Urteil am Amtsgericht Pasewalk
Das Amtsgericht Pasewalk hat zwei Schleuser aus Estland zu langen Haftstrafen verurteilt. Ein 39-jähriger Mann und eine 32-jährige Frau wurden für schuldig befunden, am 4. November des Vorjahres mindestens 22 Flüchtlinge in einem Kastentransporter illegal über die deutsch-polnische Grenze gebracht zu haben. Der Richter sprach von einem der zahlenmäßig größten Schleuserfälle, die je vor dem Amtsgericht verhandelt wurden.
Hintergründe der Tat
Die Flüchtlinge, überwiegend aus Somalia, Äthiopien, Eritrea und dem Jemen, wurden in Lettland aufgenommen und über Litauen und Polen nach Deutschland transportiert. Der genutzte Renault Master bot auf der Ladefläche nur 0,22 Quadratmeter pro Person – eine lebensgefährliche Situation, wie der Richter betonte. Unter den Geschleusten befanden sich auch unbegleitete Minderjährige. Die meisten Asylbewerber wurden am Tag nach der Entdeckung nach Polen zurückgeschickt, einige kehrten jedoch später wieder nach Deutschland zurück.

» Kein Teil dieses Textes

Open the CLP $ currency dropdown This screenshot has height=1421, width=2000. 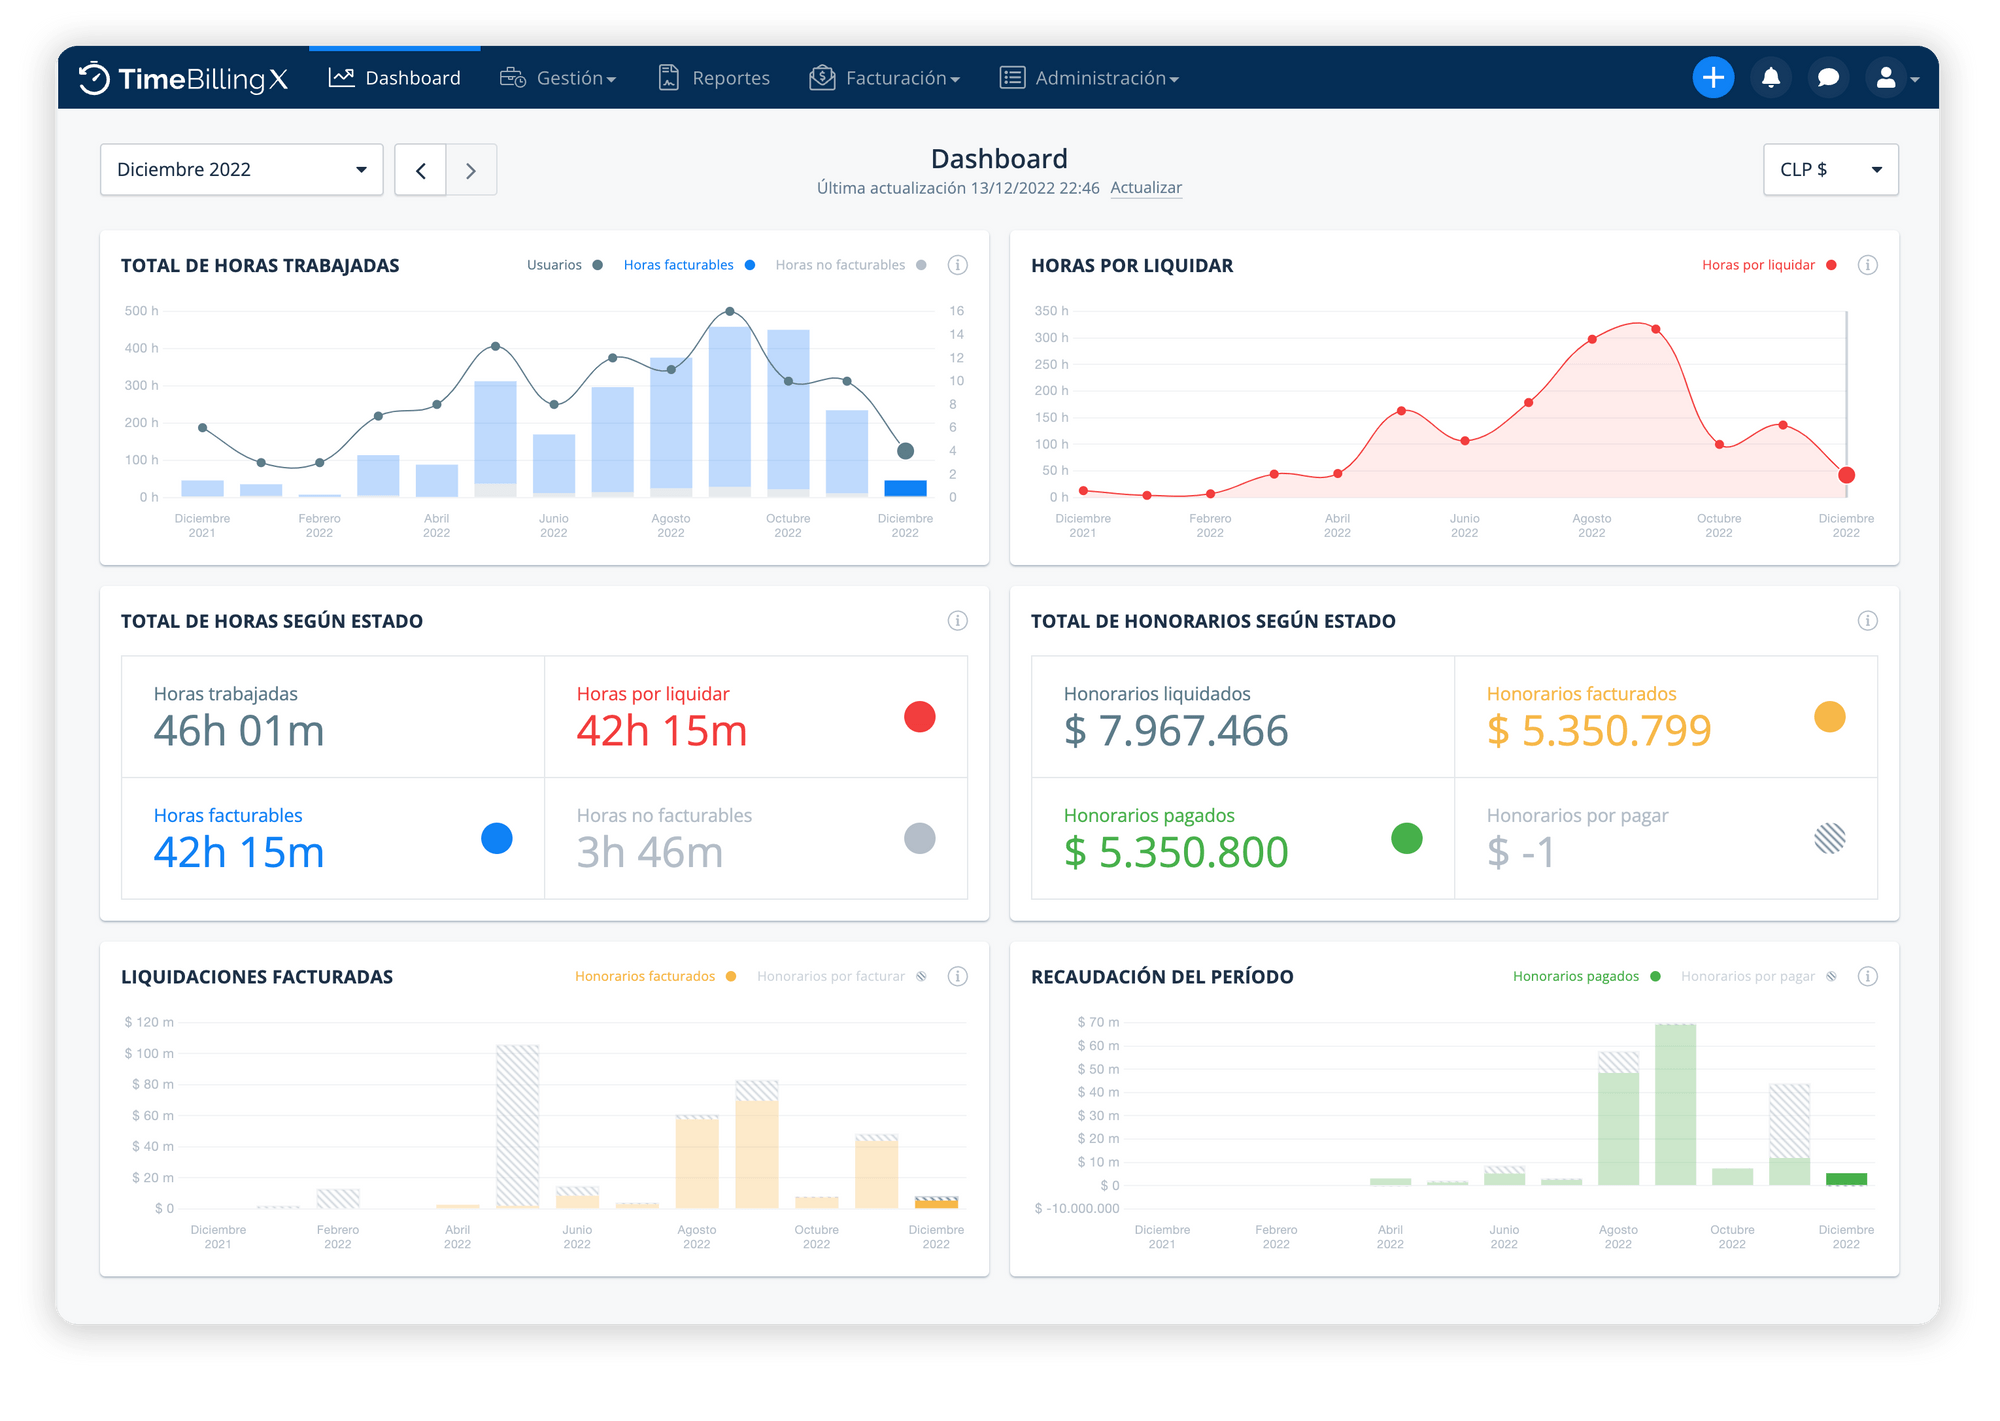(x=1830, y=169)
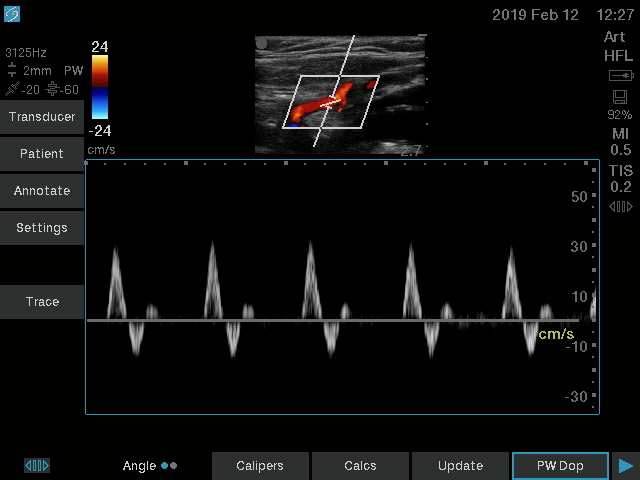Open the Annotate menu

42,191
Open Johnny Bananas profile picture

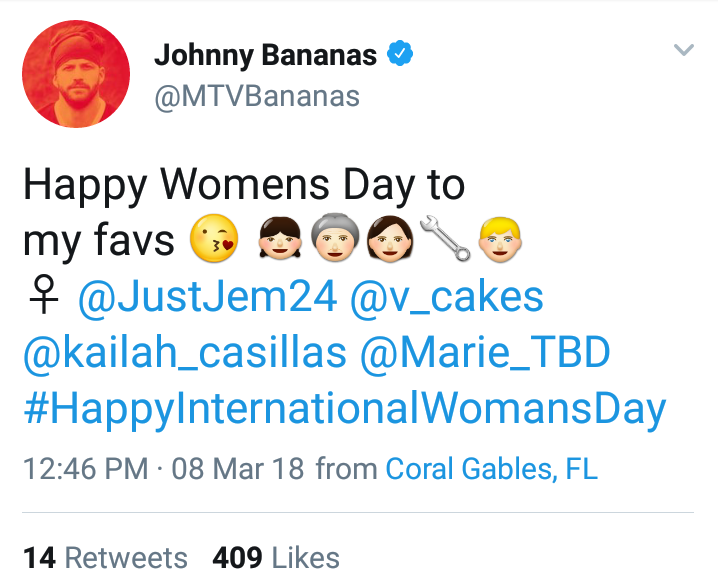click(x=76, y=74)
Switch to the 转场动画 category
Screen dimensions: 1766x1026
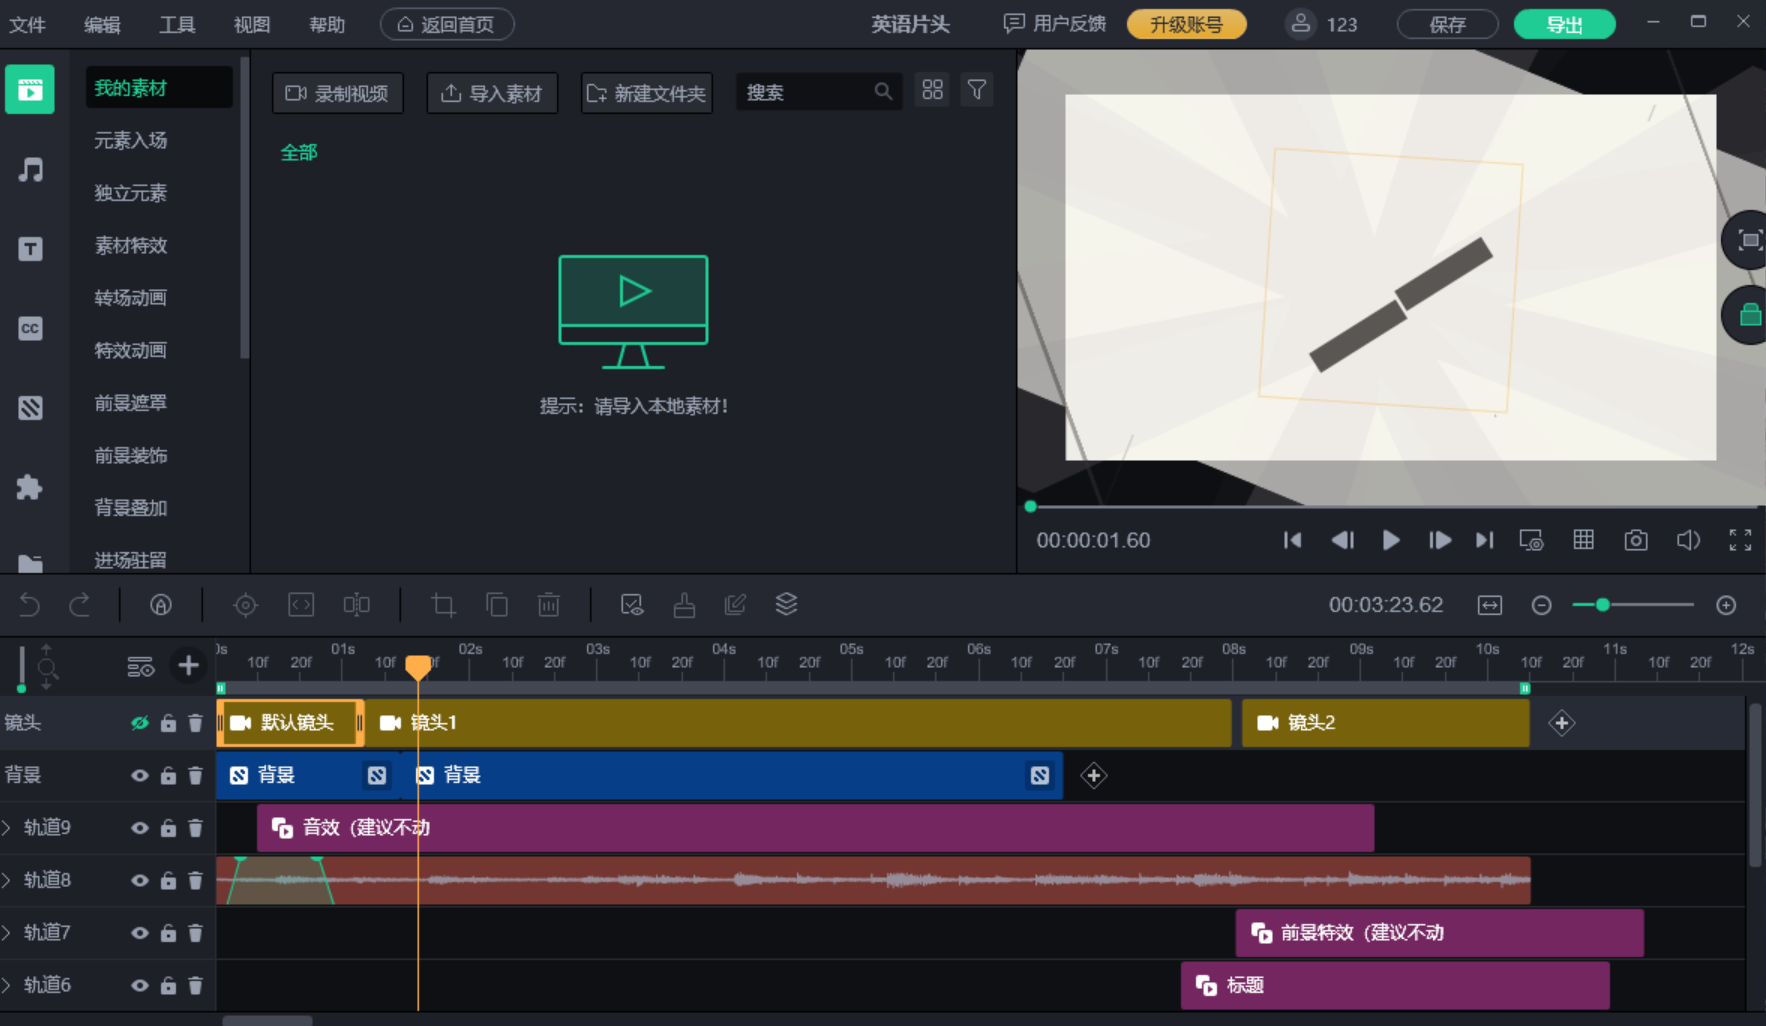(x=129, y=297)
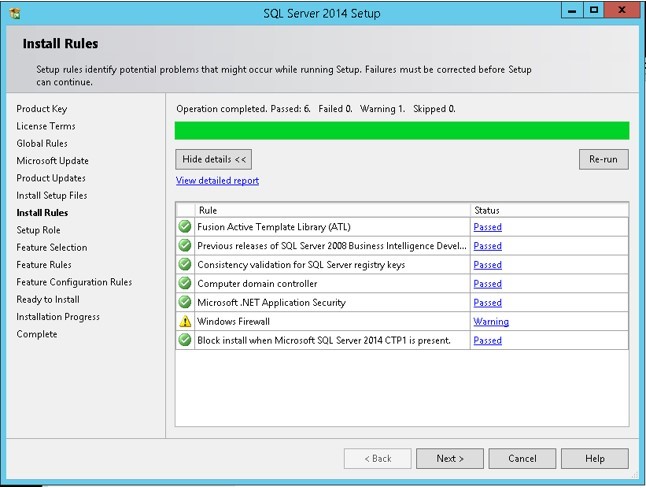The height and width of the screenshot is (488, 646).
Task: Open the Windows Firewall Warning status link
Action: click(490, 322)
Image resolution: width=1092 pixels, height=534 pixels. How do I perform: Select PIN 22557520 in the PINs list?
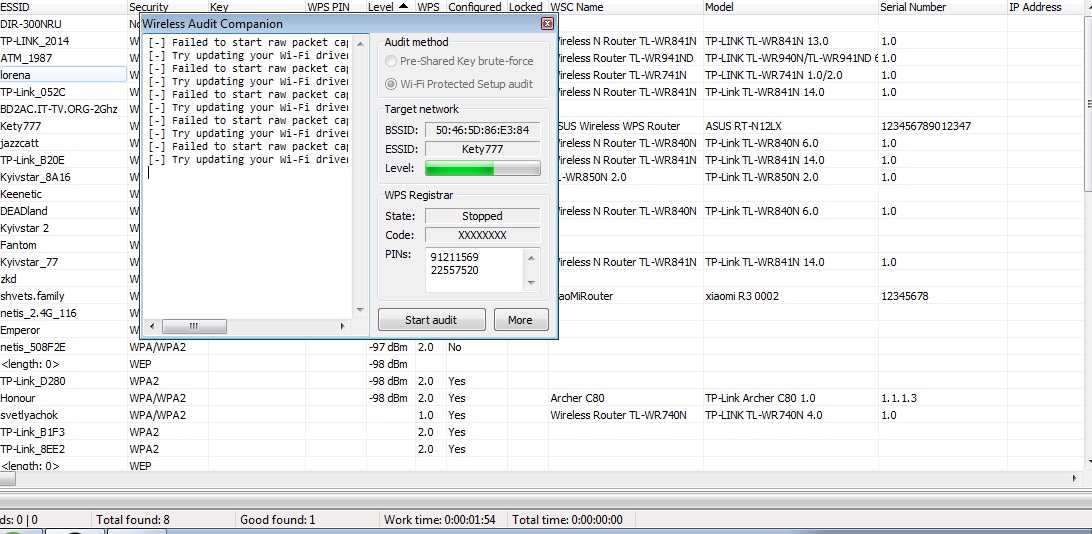pos(454,270)
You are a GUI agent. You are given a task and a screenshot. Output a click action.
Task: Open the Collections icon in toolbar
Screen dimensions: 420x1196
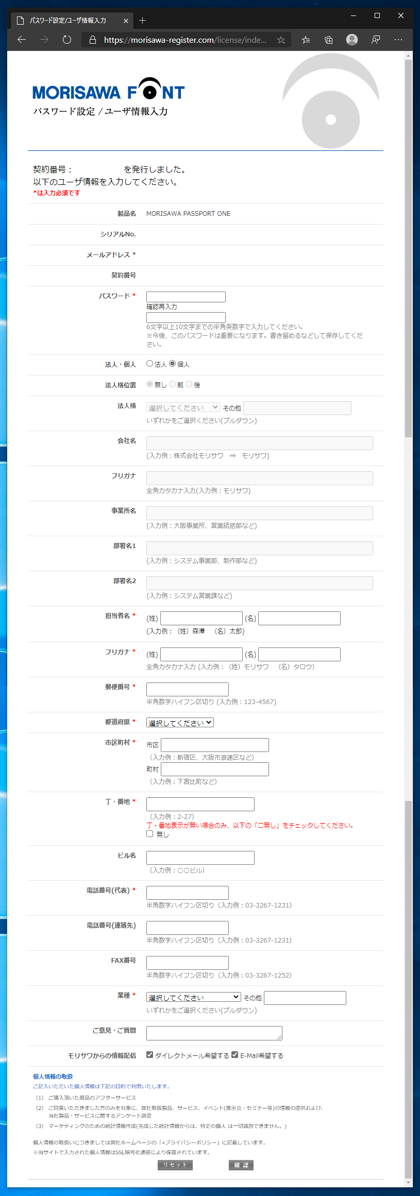pyautogui.click(x=329, y=39)
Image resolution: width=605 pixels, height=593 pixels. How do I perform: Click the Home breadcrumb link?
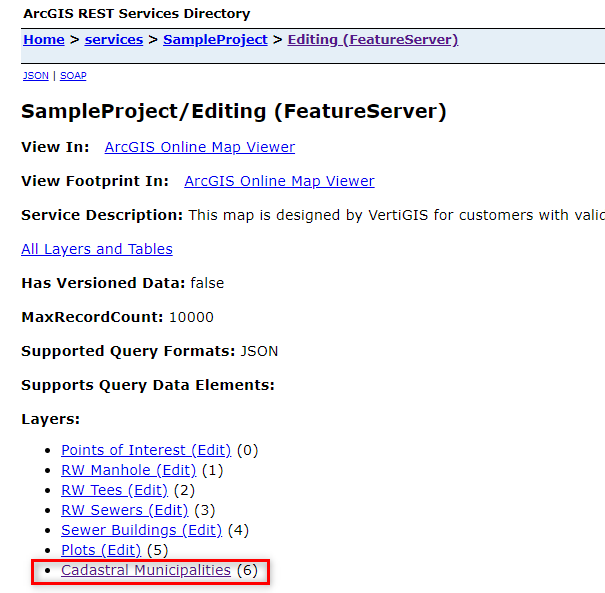43,40
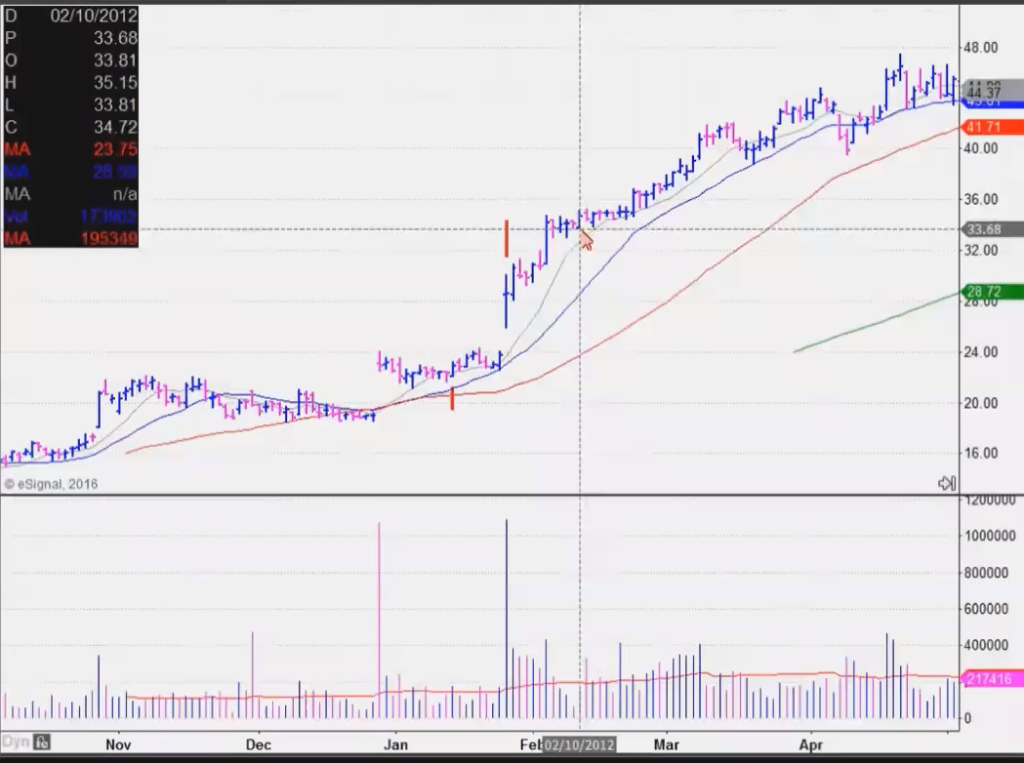Click the speaker alert icon above the volume pane
The height and width of the screenshot is (763, 1024).
coord(944,483)
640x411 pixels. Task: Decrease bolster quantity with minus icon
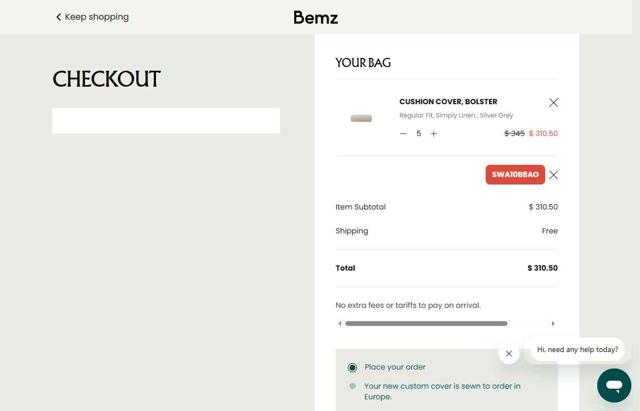[404, 134]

Haftstrafen über den Forderungen der Staatsanwaltschaft
Das Schöffengericht verurteilte den Fahrer zu drei Jahren und neun Monaten Haft, die Beifahrerin zu drei Jahren und vier Monaten. Beide Strafen lagen über den Forderungen der Staatsanwaltschaft, die drei Jahre und sechs Monate für den Fahrer sowie drei Jahre für die Beifahrerin beantragt hatte. Die Verteidigung hatte auf verminderte Schuldfähigkeit plädiert, insbesondere bei der 32-Jährigen, die seit 15 Jahren drogenabhängig sein soll. Das Gericht folgte dieser Argumentation jedoch nicht.
Letzte Worte und Reue
In ihren letzten Worten vor dem Urteil zeigten beide Angeklagten Reue und baten um Entschuldigung. Der 39-Jährige, der derzeit staatenlos ist, verwies auf seinen Sohn in Estland und den bevorstehenden Geburtstag seiner Mutter. Beide baten um Bewährungsstrafen, was das Gericht jedoch ablehnte. Die Urteile sind noch nicht rechtskräftig.